You'll begin by uploading the model to the Pathmind Training web application to see how a policy is trained. A trained policy file is also included in the tutorial folder, so you won't need to wait for training to complete to go through the tutorial. Finally, we'll show you how the Pathmind policy performs in AnyLogic and review how we set the model up for reinforcement learning success.

Model Background

The AnyLogic model will be used to optimize product deliveries in a network of manufacturers and distribution centers. In a real-world setting, manufacturers relying on those networks seek to maximize profit and minimize wait times. When the networks are spread across a large area, making deliveries quickly and efficiently can be hard.

Simulation allows you to explore cost-effective ways to adjust delivery tactics to increase speed and profit. The example Pathmind policy provided with this tutorial demonstrates how reinforcement learning can surface better possible routes and decisions needed for optimal performance in distribution networks and other applications.
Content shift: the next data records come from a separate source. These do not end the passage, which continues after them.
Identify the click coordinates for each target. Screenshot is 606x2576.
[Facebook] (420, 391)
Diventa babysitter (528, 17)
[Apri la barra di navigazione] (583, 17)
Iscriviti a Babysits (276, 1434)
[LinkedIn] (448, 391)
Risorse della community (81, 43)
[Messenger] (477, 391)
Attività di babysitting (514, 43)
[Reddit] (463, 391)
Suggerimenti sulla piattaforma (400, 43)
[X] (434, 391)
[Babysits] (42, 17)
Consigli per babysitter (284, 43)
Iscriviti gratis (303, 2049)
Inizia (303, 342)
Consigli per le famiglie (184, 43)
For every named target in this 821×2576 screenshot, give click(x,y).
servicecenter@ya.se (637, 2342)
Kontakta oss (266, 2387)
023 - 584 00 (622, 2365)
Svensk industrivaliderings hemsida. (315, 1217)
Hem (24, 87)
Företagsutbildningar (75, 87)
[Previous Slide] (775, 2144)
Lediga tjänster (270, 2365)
The base simulation for the model used in this tutorial is publicly available on AnyLogic Cloud. It has been modified by the Accenture Applied Intelligence team to showcase reinforcement learning using Pathmind.

Before you begin, you may want to take a high-level look at the model. Ignore the reinforcement learning elements for now and just focus on how the model operates.

Cities are shown in a region of Europe. The model uses AnyLogic’s GIS elements to place agents in the correct locations, which are provided by an Excel spreadsheet. These features also allow the delivery trucks to move along real roads.

The model includes three manufacturing centers and fifteen distributors in various locations. Each manufacturing center houses a fleet of three delivery trucks.

Within the distributor agent, a 'generateDemand' Event creates orders. These orders consist of a random quantity of goods of between 500 and 1000 units, and they occur randomly every 1 to 2 days. Once an order is received, the reinforcement learning agent will determine which manufacturer can fulfill the order most quickly.

Determining which manufacturer should handle an order depends on several time-dependent factors. The manufacturer will not send out an order, for example, if it does not have enough inventory in stock to fulfill it. The added time needed to produce more inventory is determined by the production processing diagram and order processing flow chart within the ManufacturingCenter agent. This is the key bottleneck solved by reinforcement learning.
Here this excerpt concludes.